Can We Get Some Forensics on this Thing?
Deciding to go to the experts, I contacted
George Gruhn of Gruhn Guitars, Stan Jay of
Mandolin Brothers, and Buzzy Levine of
Lark Street Music.
George Gruhn commented, “I have never
encountered any original Moderne guitar
made prior to their so-called reissue in
the early 1980s, nor have I ever had a
conversation with anyone who claimed [to
me] to have seen one. I have significant
doubts that they were ever made.”
Stan Jay said, “The common wisdom
is that Gibson had a patent on the
Moderne. I see it as a fantasy-based
instrument from the 1950s space age.
It just didn’t take off. The Moderne is
like the Sasquatch of the vintage guitar
industry, or those fuzzy pictures you
see of UFOs. You can’t really tell what
they are. I think it’s a wonderful thing
to have some mystery.

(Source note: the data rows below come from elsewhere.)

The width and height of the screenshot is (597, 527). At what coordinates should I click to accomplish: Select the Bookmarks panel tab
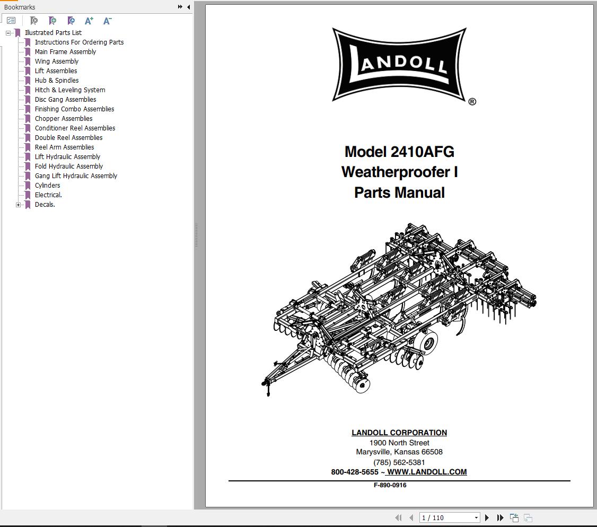19,7
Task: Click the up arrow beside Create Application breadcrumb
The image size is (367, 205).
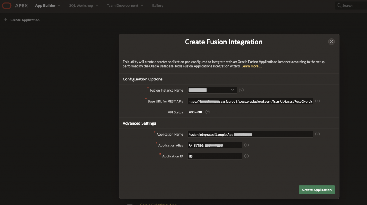Action: (x=5, y=20)
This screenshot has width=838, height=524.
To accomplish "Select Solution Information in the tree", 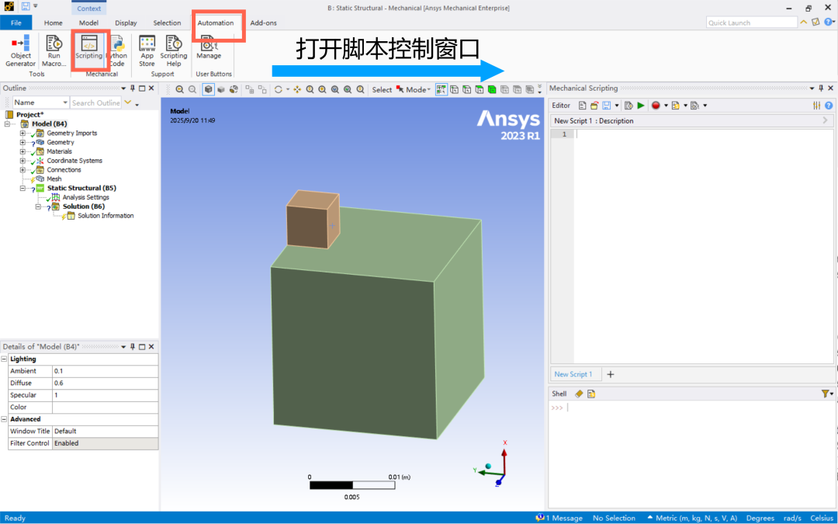I will 105,216.
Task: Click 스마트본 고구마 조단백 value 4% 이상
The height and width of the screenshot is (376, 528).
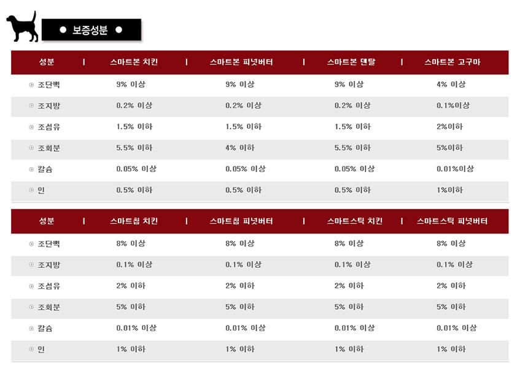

Every industry
needs a mystery, and the Moderne is
our mystery, our Sasquatch. The real story of
the Moderne is the myth itself.”
Buzzy Levine remarked, “The only myth I
know is that Billy Gibbons supposedly has
one, but why hasn’t he shown it to anyone?

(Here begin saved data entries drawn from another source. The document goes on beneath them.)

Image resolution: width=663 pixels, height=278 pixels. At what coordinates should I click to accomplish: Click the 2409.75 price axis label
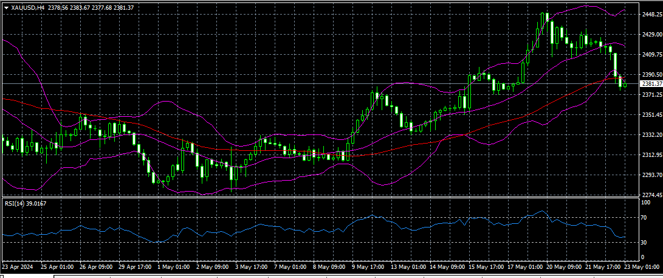651,55
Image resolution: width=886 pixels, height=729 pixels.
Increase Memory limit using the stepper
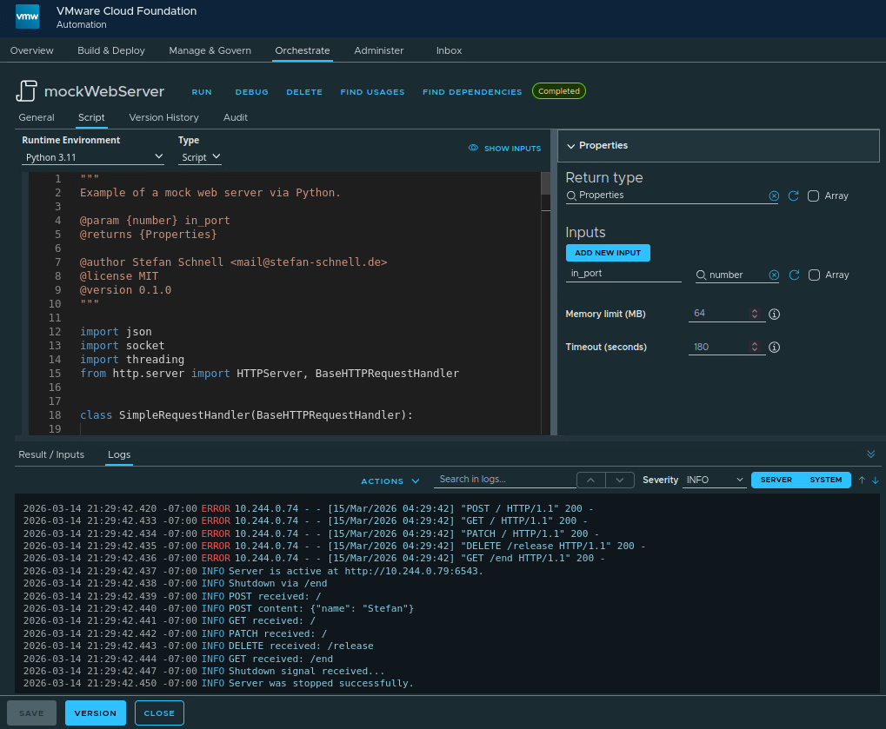pyautogui.click(x=754, y=310)
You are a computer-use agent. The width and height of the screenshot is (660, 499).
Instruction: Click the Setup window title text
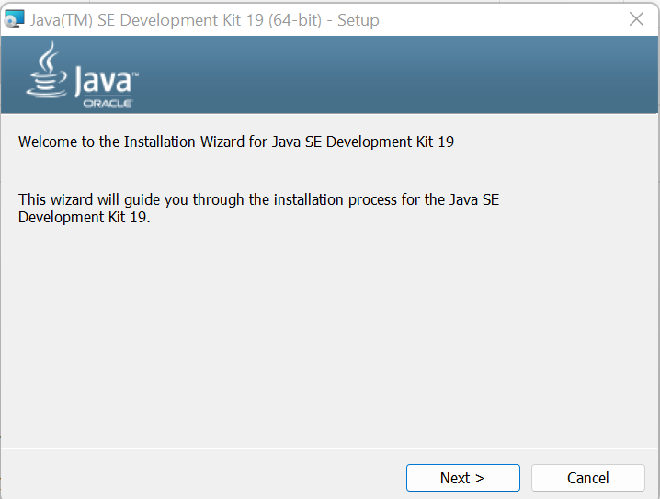[205, 20]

Who wouldn’t want to make it public that he
owned the rarest electric guitar ever made? If
there were Modernes out there, they should
have surfaced by now. I suppose there could
have been one or two made.”
I Want to Believe
As someone who has done his own Moderne
research and generally enjoys the “thrill of the
hunt,” I would be remiss in not expressing my
own opinion. I believe Billy Gibbons’ guitar is a
copy, an Asian lookalike—maybe a prototype
that got into this country, a custom guitar he
had built, or perhaps a mongrel that contains
some original Gibson parts. The headstock is
the standard Les Paul or SG-style “open book,”
not the “paddlestock” of the original design. It
would not be unlike Gibbons, a secretive man,
to keep the guitar a mystery to perpetuate the
myth, mystery and mojo of the Moderne.
Although I would like to believe there’s
an original Moderne under a farmer’s bed
somewhere in rural USA, I honestly think one
would have surfaced by now, given the vast
common knowledge about rare guitars that
exists today. Even pawnshop owners regularly
refer to vintage guitar price guides, and I
personally know several antique dealers in my
area who are savvy about old guitars.
A verified, original Moderne would easily fetch
seven figures. If I found one, it would most
certainly go up on the block for sale. Finally,
while I believe the Moderne did exist in prototype
form, it seems most likely that all original
examples were destroyed in the Gibson
morgue by the early ‘60s. At best, some of the
parts may have been stolen out of the factory
and reassembled into quasi-Modernes.
The bottom line: an original Moderne exists
only in the minds of those who believe the
myth, but admittedly, it’s fun to believe otherwise
and continue the hunt for the vintage
guitar world’s Holy Grail.
For information on Glen Miller’s Moderne,
Explorer and Flying V replicas, visit:
wronashouseofviolins.com.
For additional information on Ron Wood’s
book, Moderne: The Holy Grail of Vintage
Guitars, go to:
centerstream-usa.com.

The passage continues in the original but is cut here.